Blame In Plane Crash: Businessman, Family still missing
January 4, 2017 | Aviation Accidents
Since this Cessna Citation CJ4 went missing late Thursday night December 29, 2016, there has been a lot of arm-chair piloting/quarterbacking commentary posted online. Napoli Shkolnik aviation attorneys will not engage in this type of discussion. What is clear at this point is that John T. Fleming was both a successful businessman AND an experienced pilot. The registered owner of N614SB—Maverick Air, LLC—is an Ohio business entity incorporated in 2005 by Mr. Fleming. John T. Fleming has been involved in aviation for over a decade, held several pilot certificates/ratings including airplane multiengine land, and was almost certainly proficient in using the advanced automation in a 2012 Cessna CJ4. Based on my pilot and plane and helicopter crash investigation experience, there are far too many unknowns to speculate on possible causes of this aviation accident at this juncture. Just as a doctor performs a differential diagnosis to rule out possible medical conditions, so too does a crash investigator create a list of all possible causes, then as the evidence comes together, systematically rule in/out each possibility to get to the root causes. The 2012 Cessna CJ4 comes standard with a cockpit voice recorder, a 3-frequency emergency locator transmitter, and there will likely also be performance information downloadable from the Williams’ engines.

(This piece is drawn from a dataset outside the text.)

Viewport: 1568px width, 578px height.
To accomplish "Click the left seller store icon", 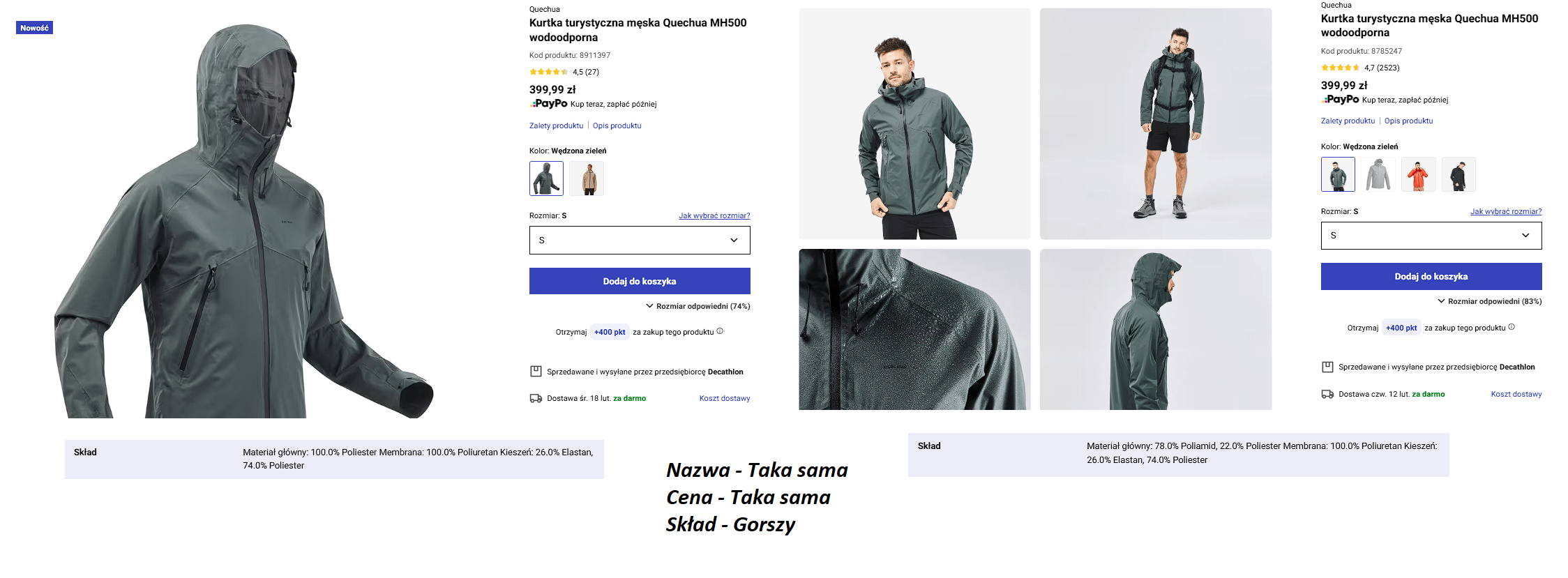I will (536, 372).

The National Transportation Safety Board and the Federal Aviation Administration arrived on scene this morning. The NTSB will likely release its preliminary statement in the next few days. It is too early to determine the causes of this aviation accident. Weather at KBKL (Cleveland Burke Lakefront Airport) at 10:45 PM local time was approximately winds 260 at 23 knots, gusting to 32 knots, 6 statute miles visibility, light snow and mist, with a ceiling at 2,100 feet above ground level (broken) and an overcast layer at 2,600 feet. Air Traffic Control has not released whether the pilot made a mayday call or declared an emergency prior to the aircraft disappearing from its radar. This Cessna Citation CJ4 was manufactured in 2012, powered by two Williams’ FJ44-4A turbo-fan engines with Full Authority Digital Engine Control (FADEC), equipped with top of the line automation and avionics, including the Collins 3000 series Flight Management System, and certificated for single pilot use.

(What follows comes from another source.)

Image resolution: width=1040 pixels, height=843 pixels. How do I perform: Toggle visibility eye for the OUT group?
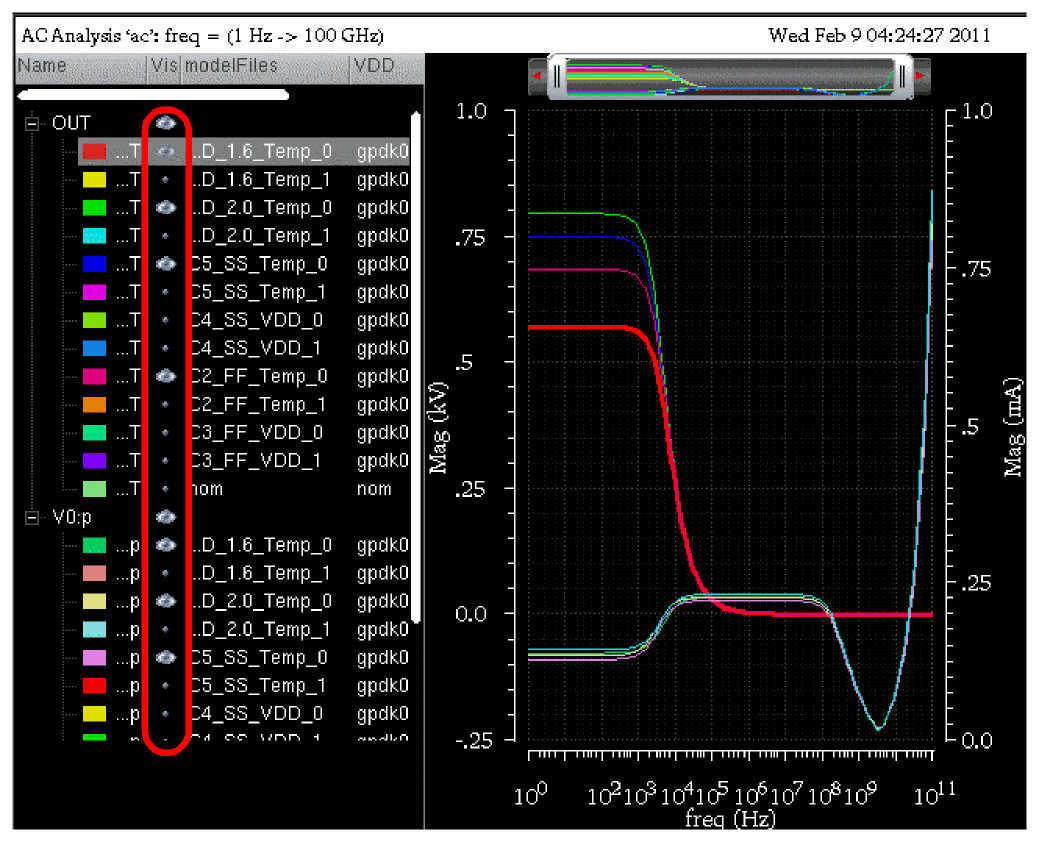tap(166, 123)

The NTSB will do excellent work investigating this crash; however, NTSB practice is to include party representatives in its investigatory team. There is a high likelihood that Cessna and possibly other product manufacturers will have representatives actively involved in the investigation of this aviation accident. The victims’ families should have their own party representative involved as early as possible. The manufacturing and maintenance representatives will seek to protect themselves from liability and help steer the NTSB. These families deserve their own eyes and ears working now as well.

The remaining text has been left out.